There are two very specific areas of the fallout of these irresponsible choices made by the corporations. The first is obvious: People suffer and die. The second is less so. Namely, in each of the circumstances I have described as a mere snapshot of some of the horrors I see in my practice, non-profit hospitals are forced to pick up the pieces and Medicare and Medicaid pay the bills for extensive treatment resulting from these choices. The costs are astronomical. In the end, it is you the taxpayer who bears the burden of lining the pockets of this small percentage of nursing home corporations who choose to act in this manner.
There is a further important item that is absent from the national debate. When lawyers such as me take on these very difficult, time consuming and heart wrenching cases, we are obligated to act on behalf of the government to recoup those costs. For cases in which we prevail, we obtain recoveries from the nursing homes and their insurance companies to pay back the Federal government for any treatment which is determined to have been caused by the negligent and irresponsible choices made by the nursing homes. As a whole, elder advocates who defend the rights of nursing home residents annually recoup millions of dollars every year for the Federal and State governments from these wrongdoers. Efforts are underway to obtain a specific accounting from the U.S. General Accounting Office to quantify these funds. I am confident that the number is extraordinarily significant and serves as a great benefit to taxpayers.

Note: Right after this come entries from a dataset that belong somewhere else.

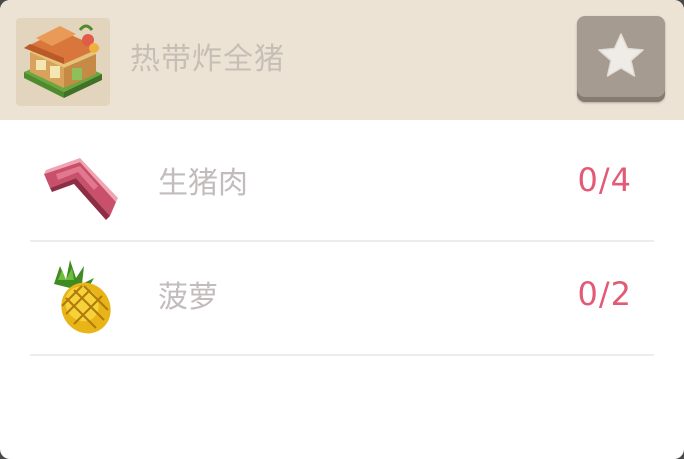  I want to click on ingredient-count: 0/4, so click(604, 180).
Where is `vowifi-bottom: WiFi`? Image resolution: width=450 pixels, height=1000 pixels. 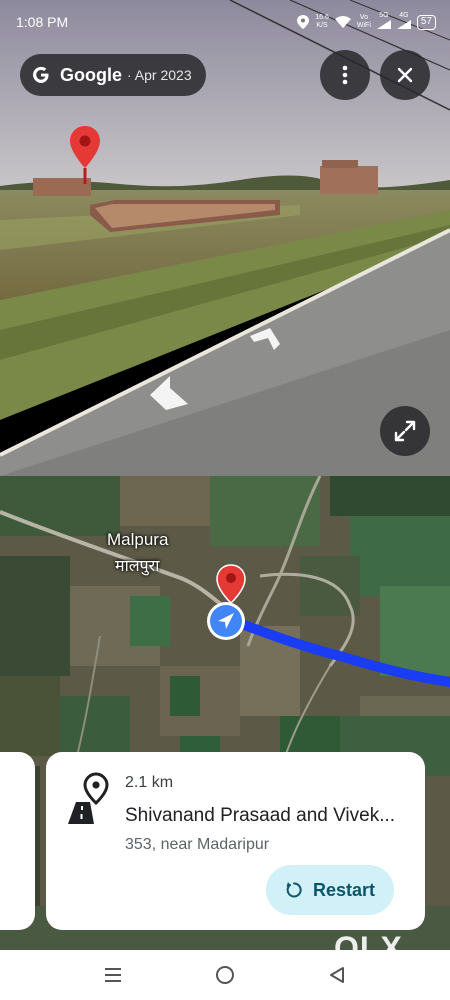 vowifi-bottom: WiFi is located at coordinates (364, 26).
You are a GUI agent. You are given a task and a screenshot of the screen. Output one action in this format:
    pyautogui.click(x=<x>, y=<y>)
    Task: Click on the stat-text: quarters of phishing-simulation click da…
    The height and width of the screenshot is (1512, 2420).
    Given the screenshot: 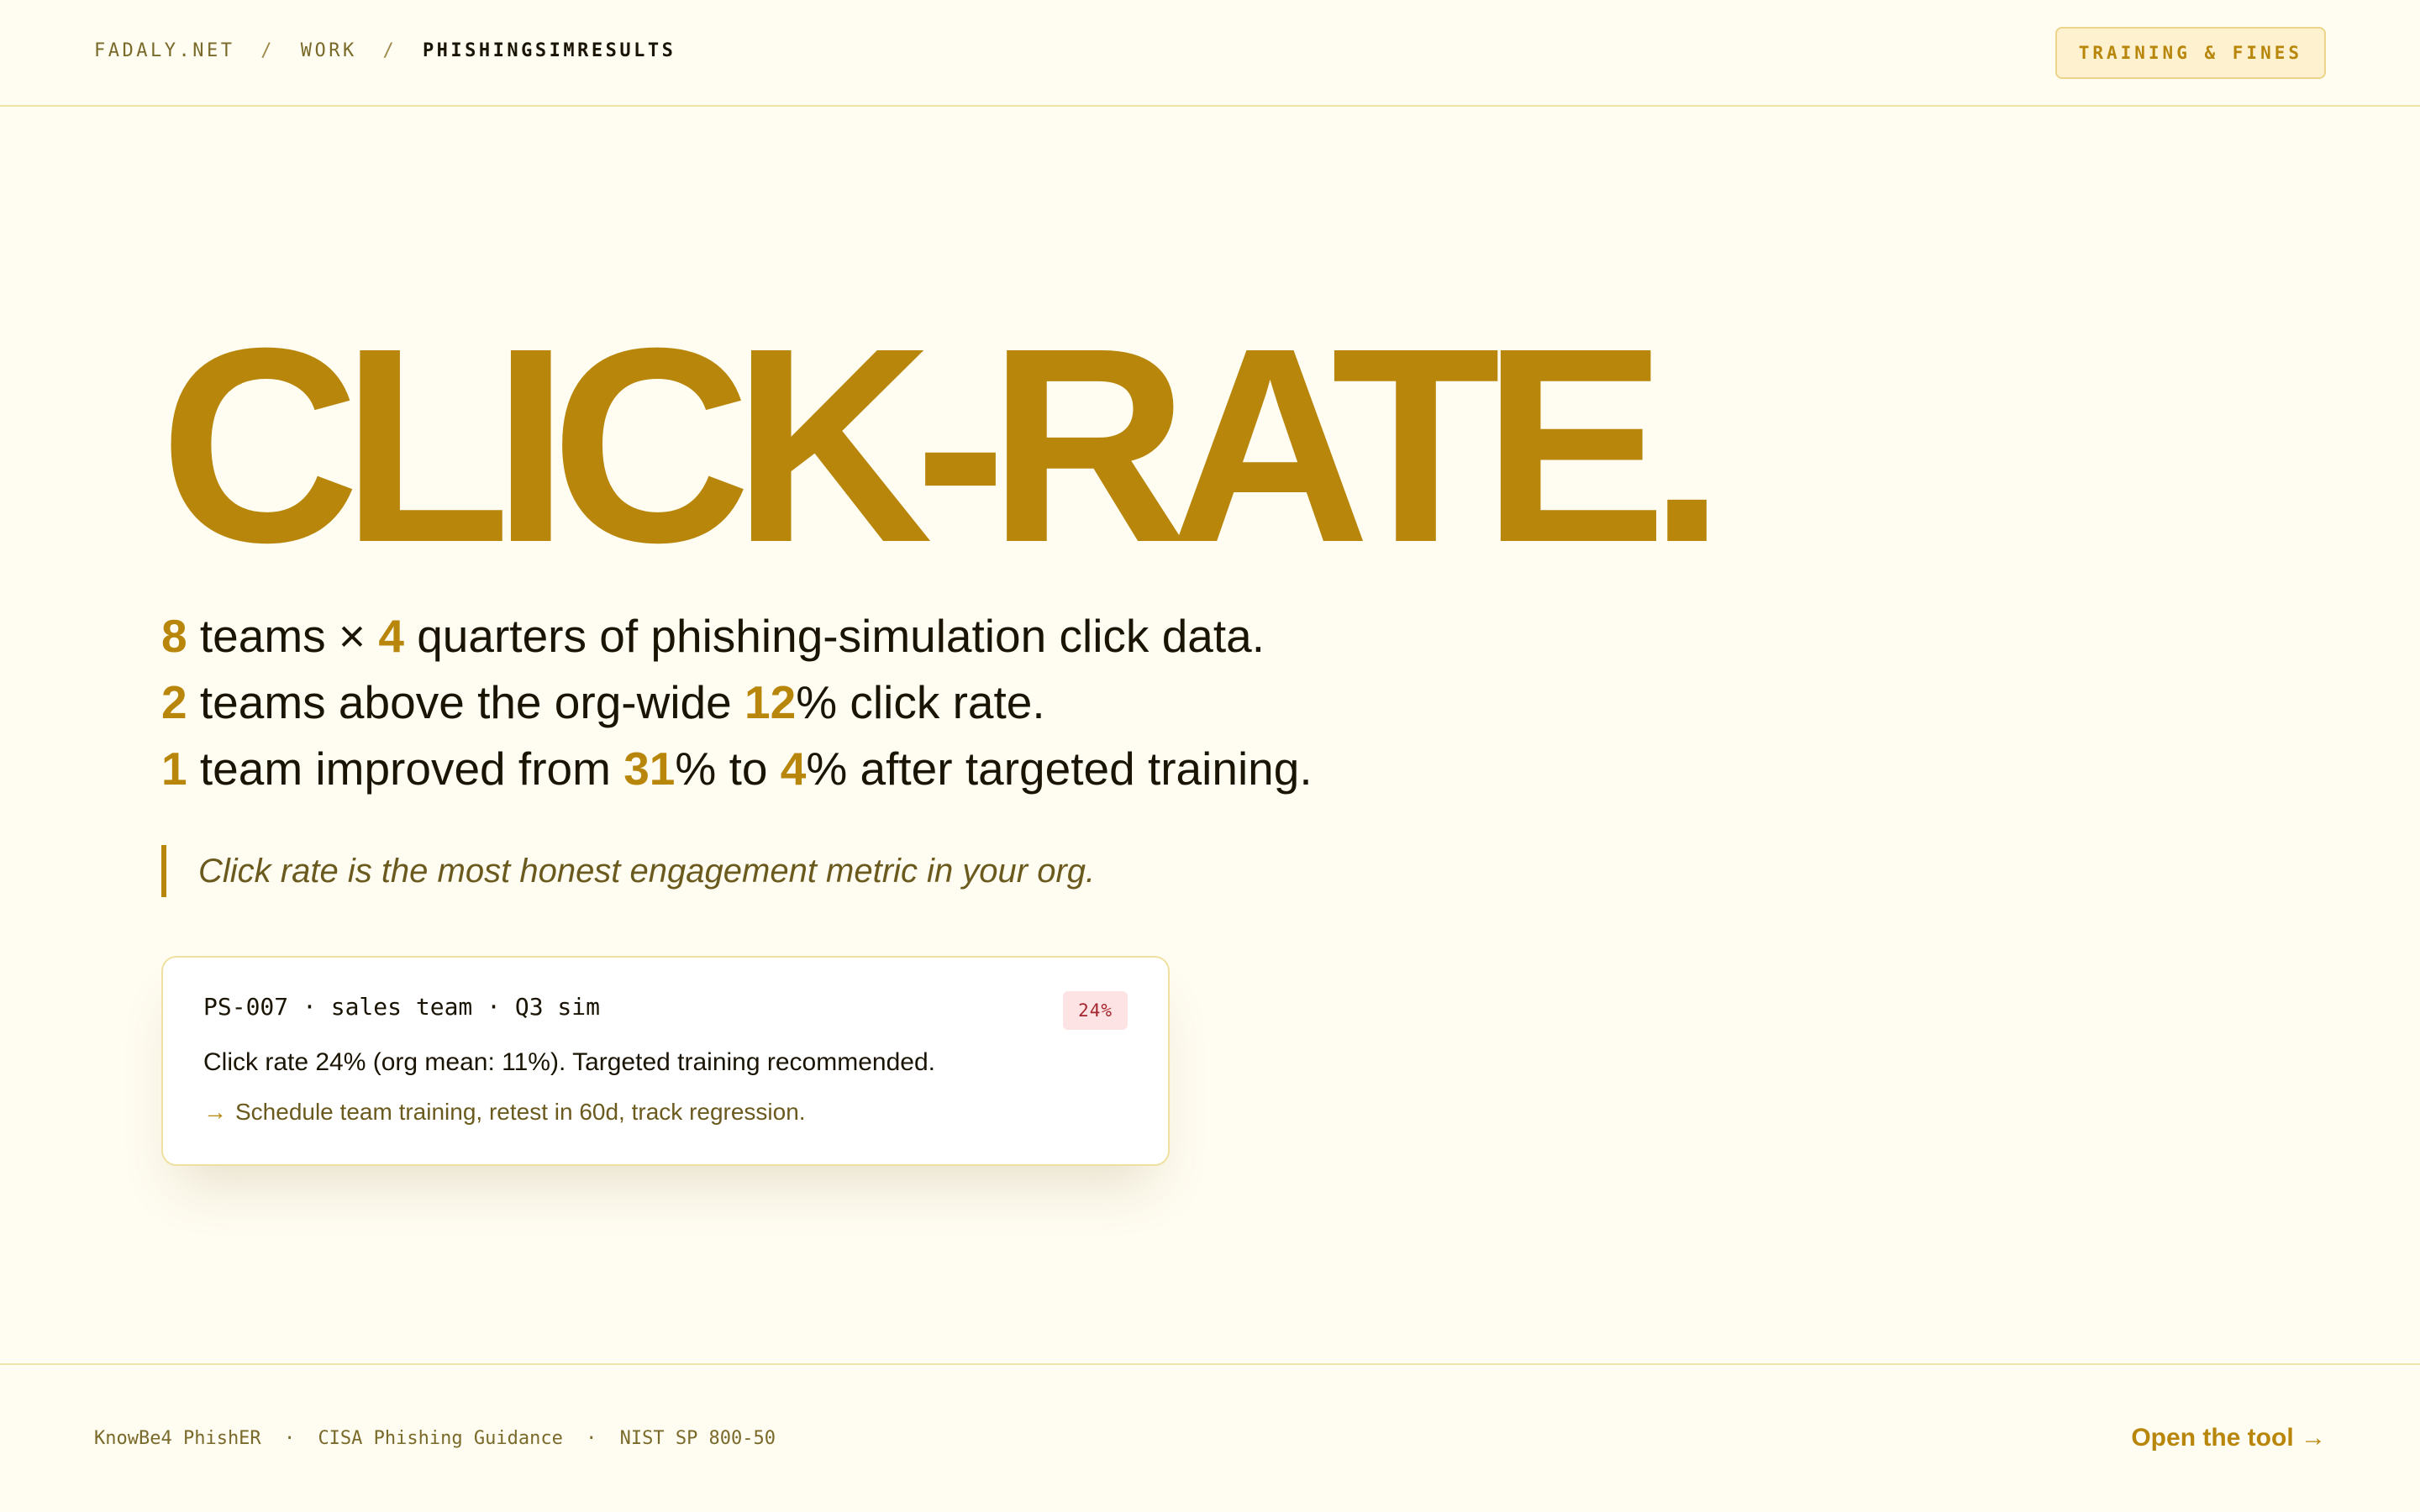 What is the action you would take?
    pyautogui.click(x=834, y=636)
    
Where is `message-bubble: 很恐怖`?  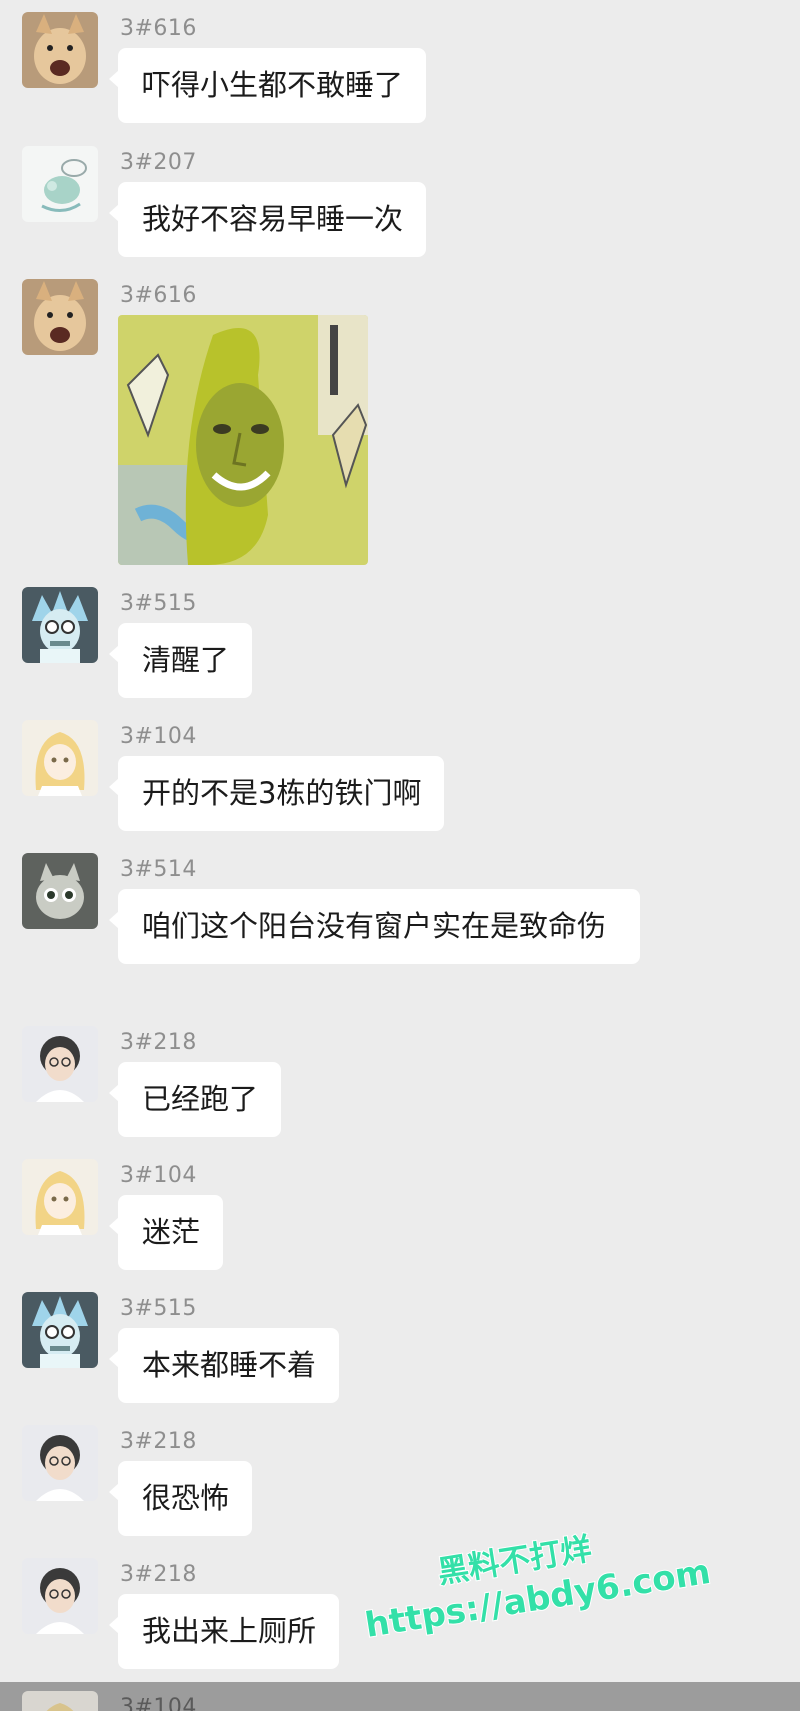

There is yet a third element to this debate that I have heard in the past but not recently. That involves Medicare and Medicaid fraud. I would reiterate that most nursing homes and their staff provide honest, compassionate and devoted work to protect the most vulnerable citizens in our society. However, I have uncovered through review of public records a significant number of nursing homes wherein the owners place relatives in salaried positions at their nursing homes and ultimately bill Medicaid for the work that they are supposed to do. When I interview staff members, they have sworn under oath that these people have never shown up for their so-called positions.
It is shocking that this still occurs in this State and at this late date in our history – although I have direct evidence that it does and has. This is not limited to New Jersey. I have provided this information to the Attorney General’s office on at least one case and greatly hope that action will be taken. As with the issues above, the fallout is both obvious and twofold. In the first instance, the absence of a paid individual charged with the care of nursing home residents not showing up for the job harms the residents. The second aspect is financial. Taxpayers are paying for individuals all over the State of New Jersey and elsewhere to perform tasks that they simply do not perform. This represents a dramatic waste of resources and, as noted above, inevitably leads to injury – whose treatment becomes the burden of taxpayers as Medicaid and Medicare pay for exorbitant hospital bills by non-profit hospitals. Ultimately, these non-profit hospitals and taxpayers indirectly fund the often record setting profits by some for-profit corporations in the nursing home industry.
As this lively and often contentious debate ensures, I strongly believe that the wrongdoers in the otherwise essential and quality nursing home industry need to be investigated and addressed.